The Taoiseach, Enda Kenny, who is the most experienced and wily politician in the Republic (and a veteran of EU politics in which he revels) has taken the high ground by invoking the Good Friday Agreement and insisting that it be recognised and incorporated into whatever divorce settlement is agreed between the EU and the UK. He has referenced the reunification of Germany as an analogue for Northern Ireland’s incorporation into the Republic and, consequently, into the European Union in a seamless transition from one jurisdiction to another. The point is well made, understood widely in Ireland, and accepted in the EU. It means that Irish unity is back on the agenda, and that means back on the British agenda. It will be another headache for Mrs May, adding to that caused by Scotland.

It would have been best to let sleeping dogs lie. For all the alarms and excursions in Northern Ireland the situation there could have been contained indefinitely and a new constitutional settlement would have emerged at its own pace. But Brexit changed that overnight, and has disinterred ancestral memories. It is seen as a decision taken in the English national interest without the slightest regard for Irish national interests (or for Scottish interests) and without a thought for what it might do, and undo, in Ireland. To say that it has provoked outrage among otherwise reasonable people would be an understatement.

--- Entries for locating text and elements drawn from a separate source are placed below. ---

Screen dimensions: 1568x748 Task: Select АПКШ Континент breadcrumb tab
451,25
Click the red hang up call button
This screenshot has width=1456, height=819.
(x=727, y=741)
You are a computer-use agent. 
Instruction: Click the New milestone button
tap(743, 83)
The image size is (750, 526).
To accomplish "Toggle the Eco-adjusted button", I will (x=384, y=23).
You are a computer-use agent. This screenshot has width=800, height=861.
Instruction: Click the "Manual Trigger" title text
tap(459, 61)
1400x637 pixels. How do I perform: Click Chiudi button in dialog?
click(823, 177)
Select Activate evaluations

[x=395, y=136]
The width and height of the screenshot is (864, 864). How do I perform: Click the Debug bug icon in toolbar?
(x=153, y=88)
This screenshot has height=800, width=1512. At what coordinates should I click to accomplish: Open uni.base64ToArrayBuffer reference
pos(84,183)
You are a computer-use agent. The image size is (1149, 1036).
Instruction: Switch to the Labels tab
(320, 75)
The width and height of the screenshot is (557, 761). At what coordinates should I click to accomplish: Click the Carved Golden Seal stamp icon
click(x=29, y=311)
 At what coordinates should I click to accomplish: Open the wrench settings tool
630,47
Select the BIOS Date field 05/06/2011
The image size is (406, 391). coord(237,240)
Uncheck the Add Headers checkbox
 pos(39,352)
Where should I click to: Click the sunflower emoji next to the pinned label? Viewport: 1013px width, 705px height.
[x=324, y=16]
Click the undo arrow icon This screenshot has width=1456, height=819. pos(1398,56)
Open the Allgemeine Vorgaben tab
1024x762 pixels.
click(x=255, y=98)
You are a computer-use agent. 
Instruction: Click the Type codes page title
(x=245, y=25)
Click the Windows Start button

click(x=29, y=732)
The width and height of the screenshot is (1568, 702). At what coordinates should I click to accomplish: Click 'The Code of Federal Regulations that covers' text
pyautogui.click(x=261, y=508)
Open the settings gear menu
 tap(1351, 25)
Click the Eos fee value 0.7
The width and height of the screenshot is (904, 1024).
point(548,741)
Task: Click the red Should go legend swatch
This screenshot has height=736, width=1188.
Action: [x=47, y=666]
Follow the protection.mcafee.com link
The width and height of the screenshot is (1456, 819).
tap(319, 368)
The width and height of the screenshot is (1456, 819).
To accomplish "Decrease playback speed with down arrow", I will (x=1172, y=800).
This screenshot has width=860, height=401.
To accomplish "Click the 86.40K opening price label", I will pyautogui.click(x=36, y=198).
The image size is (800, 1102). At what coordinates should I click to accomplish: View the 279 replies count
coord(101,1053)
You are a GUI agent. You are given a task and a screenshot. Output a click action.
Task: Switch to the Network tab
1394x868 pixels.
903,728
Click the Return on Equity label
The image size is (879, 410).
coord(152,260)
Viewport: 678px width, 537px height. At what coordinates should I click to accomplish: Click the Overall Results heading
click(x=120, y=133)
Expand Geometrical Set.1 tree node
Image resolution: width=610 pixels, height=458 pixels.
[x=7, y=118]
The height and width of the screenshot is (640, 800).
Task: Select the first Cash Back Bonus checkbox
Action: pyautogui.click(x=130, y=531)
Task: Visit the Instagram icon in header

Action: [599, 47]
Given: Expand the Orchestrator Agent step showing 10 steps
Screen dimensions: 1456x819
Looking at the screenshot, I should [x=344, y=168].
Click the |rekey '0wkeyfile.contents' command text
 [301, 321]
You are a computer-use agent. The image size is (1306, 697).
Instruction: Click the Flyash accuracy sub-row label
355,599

To make matters worse, Brexit will impose massive collateral damage on the Irish economy, notably to its export sector which is heavily dependent on free access to the British market, and on the public finances due to the negative impact of British withdrawal on EU budgetary arithmetic: Ireland will have to pay more into the budget but will get less out. That prospect has simply added to Dublin’s unhappiness and understandably has cooled relations with London. From an Irish perspective, Brexit comes at great cost. The period since the Good Friday Agreement was signed has been as ideal as human imperfection permits. The best era that this island has ever had. Now all is changed, changed utterly, to quote Mr. Yeats. And for what?

It was said of the Irish Question that whenever the British came up with an answer the Irish changed the question. That was the problem. This time it is the British who have changed the question and the Irish who are coming up with the answer. And so, we have reached the end game in the long saga initiated by the Act of Union in 1801. It will be unwound, not what the Brexiteers intended but what they instigated. Hence, the consternation of those who were not so blind to history.

Brendan Halligan is a former General Secretary of the Irish Labour Party. He has been a member of Dáil Éireann (the Irish House of Representatives), the Irish Senate and the European Parliament. He founded the Institute of International and European Affairs, a leading European think tank, in 1990 for which he is currently the President.